Encore selon Catalyst, le taux de femmes dans les conseils américains a augmenté de 0,5% par an en dix ans. A ce rythme, la parité hommes-femmes sera atteinte en… 2076.

«C’est un peu attristant qu’on considère qu’il n’est pas ‘normal’ que des femmes accèdent à des postes à responsabilité», commente Mme Kaufmann.

Les choses changent peu à peu, mais pas partout, estime Dominique Freymond. «Dans la grande distribution, les produits de beauté ou de luxe, il est essentiel d’avoir des femmes à la direction pour pouvoir mieux comprendre les besoins du marché. Ailleurs, comme l’informatique, c’est plus difficile.»

Les quotas insatisfaisants

Comment accélérer les choses? L’introduction de quotas ne fait pas l’unanimité. Ils ont donné certains résultats en Norvège, où les conseils d’administration comptent 22% de femmes. Mais ce pays a dû reporter à plus tard l’objectif des 40%… par manque de candidates.

Pour sa part, Gabrielle Kaufmann-Kohler estime que les quotas peuvent être contre-productifs. «Je crois plus aux quotas ‘flexibles’, c’est-à-dire qu’à compétences égales, on donne la préférence à la femme.»

Reste à élargir le réservoir de candidates. Le problème n’est pas seulement une question de politique familiale, car le niveau socio-économique des femmes cadres ou administratrices leur donne les moyens de palier le manque de structures d’accueil des enfants.

Un problème de recrutement

C’est une histoire d’éducation, estime Monique Siegel, experte en management. «C’est au jardin d’enfants qu’il faut donner l’idée aux filles qu’elles pourraient devenir administratrices d’une grande entreprise», a-t-elle déclaré récemment à swissinfo.

Pour Gabrielle Kaufmann, la mentalité et la psychologie sont déterminantes: «Il y a aussi l’appréhension des femmes elles-mêmes, qui manquent de confiance en leurs propres capacités. Si vous ne croyez pas en vous, vous ne pouvez pas attendre des autres qu’ils croient en vous.»

Dominique Freymond, préconise d’«élargir le réservoir des femmes qualifiées en leur donnant une formation adéquate et en améliorant le recrutement». Autrement dit, chercher des administrateurs (-trices) en fonction des besoins de l’entreprise et non plus parmi ses partenaires de golf ou ses camarades d’armée…

Dominique Freymond place beaucoup d’espoir dans «la pression du grand public, des médias et des sociétés qui représentent des fonds ou des investisseurs qui souhaitent plus de femmes.» Une saine pression qui devrait même encore s’accentuer, souhaite le consultant.

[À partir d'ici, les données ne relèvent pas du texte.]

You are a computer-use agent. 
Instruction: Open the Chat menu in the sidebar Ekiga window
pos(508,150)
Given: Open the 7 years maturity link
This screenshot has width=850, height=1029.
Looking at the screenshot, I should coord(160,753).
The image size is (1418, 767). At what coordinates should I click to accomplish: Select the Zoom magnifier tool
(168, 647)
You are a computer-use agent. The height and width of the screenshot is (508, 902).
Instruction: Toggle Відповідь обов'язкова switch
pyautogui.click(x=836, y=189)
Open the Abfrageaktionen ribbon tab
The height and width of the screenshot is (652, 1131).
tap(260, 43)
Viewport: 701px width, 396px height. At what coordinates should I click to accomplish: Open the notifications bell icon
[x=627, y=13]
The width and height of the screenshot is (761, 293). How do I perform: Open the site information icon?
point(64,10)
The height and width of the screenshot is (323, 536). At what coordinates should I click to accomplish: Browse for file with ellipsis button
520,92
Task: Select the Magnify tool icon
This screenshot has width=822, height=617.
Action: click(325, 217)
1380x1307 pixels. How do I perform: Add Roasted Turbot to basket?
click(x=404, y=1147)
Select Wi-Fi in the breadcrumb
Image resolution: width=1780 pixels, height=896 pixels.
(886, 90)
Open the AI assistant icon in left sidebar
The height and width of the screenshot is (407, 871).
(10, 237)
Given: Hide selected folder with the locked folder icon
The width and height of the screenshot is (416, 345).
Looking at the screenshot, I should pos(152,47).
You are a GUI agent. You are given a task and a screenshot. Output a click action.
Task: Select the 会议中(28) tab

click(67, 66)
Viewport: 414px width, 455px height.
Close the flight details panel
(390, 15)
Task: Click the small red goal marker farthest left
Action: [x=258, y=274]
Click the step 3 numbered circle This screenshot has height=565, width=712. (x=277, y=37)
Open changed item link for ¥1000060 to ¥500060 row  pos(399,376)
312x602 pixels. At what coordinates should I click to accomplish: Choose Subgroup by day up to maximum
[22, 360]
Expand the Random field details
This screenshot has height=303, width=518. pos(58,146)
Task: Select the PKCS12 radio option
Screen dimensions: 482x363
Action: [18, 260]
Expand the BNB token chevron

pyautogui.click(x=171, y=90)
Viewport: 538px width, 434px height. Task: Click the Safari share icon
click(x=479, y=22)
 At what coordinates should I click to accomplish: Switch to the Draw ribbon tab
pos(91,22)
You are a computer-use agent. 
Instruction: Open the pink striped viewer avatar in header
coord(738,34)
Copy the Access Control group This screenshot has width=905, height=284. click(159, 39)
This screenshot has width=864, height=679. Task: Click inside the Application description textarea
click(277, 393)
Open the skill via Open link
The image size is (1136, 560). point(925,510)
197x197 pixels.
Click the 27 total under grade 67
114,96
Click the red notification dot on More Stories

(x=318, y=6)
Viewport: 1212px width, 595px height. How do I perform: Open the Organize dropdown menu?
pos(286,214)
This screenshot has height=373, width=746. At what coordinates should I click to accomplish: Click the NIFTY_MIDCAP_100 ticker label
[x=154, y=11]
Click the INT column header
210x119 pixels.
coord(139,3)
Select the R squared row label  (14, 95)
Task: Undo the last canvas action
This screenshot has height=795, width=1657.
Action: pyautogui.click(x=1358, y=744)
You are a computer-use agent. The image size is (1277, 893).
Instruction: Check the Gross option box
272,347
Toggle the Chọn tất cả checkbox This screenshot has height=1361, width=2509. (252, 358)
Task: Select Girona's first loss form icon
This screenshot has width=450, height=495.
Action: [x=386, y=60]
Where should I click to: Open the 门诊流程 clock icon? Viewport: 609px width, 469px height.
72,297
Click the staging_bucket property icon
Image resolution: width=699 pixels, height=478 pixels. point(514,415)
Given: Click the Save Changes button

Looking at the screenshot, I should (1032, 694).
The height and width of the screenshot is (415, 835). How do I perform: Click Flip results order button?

swissinfo, Isabelle Eichenberger

En juin 1998, après une période d’acquisition et la fusion entre l’Union de banques suisses et la Société de banque suisse (SBS), UBS a pris une dimension globale.
En 2005, elle a enregistré un bénéfice net de 9,844 milliards de francs.
A fin 2005 le numéro un bancaire suisse employait 69’569 personnes, dont 26’028 en Suisse.

– Les femmes représentent 36% des diplômes universitaires chez les 25-64 ans et 45% chez les 25-34 ans.

– 59% des femmes de 15 ans ou plus exercent une activité professionnelle.

– 6% des administrateurs suisses sont des administratrices, 8% dans les 26 sociétés cotées au SMI.

– La Chambre du peuple a accepté en automne une initiative parlementaire demandant d’accroître la part féminine dans les conseils des entreprises dont l’Etat est actionnaire.

– La proportion des parlementaires femmes est de 25% en Suisse.